== Exercise requirements ==
Go to the line below containing "Add a new sheet with the plus button" and print exactly from there through the line containing "Task: Click the Share button", both included. Print nothing else.
# # #
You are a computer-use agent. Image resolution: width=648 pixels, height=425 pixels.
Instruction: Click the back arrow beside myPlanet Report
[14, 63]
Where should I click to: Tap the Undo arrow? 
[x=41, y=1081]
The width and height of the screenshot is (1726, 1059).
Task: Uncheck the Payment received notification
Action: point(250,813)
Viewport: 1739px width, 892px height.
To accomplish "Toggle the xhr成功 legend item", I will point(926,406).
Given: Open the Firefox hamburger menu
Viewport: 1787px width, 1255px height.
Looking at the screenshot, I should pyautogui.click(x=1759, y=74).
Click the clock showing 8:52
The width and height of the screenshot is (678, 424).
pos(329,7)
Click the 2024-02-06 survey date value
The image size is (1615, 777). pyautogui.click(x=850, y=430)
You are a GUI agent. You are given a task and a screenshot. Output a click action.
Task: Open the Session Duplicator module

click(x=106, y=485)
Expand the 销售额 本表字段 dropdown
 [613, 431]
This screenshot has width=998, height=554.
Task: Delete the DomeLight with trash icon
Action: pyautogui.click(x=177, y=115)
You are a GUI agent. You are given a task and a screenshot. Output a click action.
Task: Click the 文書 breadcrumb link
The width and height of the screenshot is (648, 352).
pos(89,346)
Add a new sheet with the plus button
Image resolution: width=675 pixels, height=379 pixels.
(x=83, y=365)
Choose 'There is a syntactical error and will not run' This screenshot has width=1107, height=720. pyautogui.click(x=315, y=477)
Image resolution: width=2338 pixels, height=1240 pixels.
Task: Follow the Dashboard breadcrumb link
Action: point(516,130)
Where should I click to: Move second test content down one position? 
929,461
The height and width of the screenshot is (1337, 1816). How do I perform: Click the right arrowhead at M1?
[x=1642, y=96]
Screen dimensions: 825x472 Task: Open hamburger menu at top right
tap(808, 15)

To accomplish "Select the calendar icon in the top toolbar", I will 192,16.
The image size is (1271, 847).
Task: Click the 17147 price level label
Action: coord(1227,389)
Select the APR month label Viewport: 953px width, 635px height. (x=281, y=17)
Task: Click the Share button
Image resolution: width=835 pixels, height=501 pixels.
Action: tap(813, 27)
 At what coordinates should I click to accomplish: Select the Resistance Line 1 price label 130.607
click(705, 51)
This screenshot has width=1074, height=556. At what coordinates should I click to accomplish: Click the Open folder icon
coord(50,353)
# # #
== Answer for the task ==
Add a new sheet with the plus button
Image resolution: width=675 pixels, height=379 pixels.
(x=83, y=365)
Choose 'There is a syntactical error and will not run' This screenshot has width=1107, height=720. pyautogui.click(x=315, y=477)
Image resolution: width=2338 pixels, height=1240 pixels.
Task: Follow the Dashboard breadcrumb link
Action: point(516,130)
Where should I click to: Move second test content down one position? 
929,461
The height and width of the screenshot is (1337, 1816). How do I perform: Click the right arrowhead at M1?
[x=1642, y=96]
Screen dimensions: 825x472 Task: Open hamburger menu at top right
tap(808, 15)

To accomplish "Select the calendar icon in the top toolbar", I will 192,16.
The image size is (1271, 847).
Task: Click the 17147 price level label
Action: coord(1227,389)
Select the APR month label Viewport: 953px width, 635px height. (x=281, y=17)
Task: Click the Share button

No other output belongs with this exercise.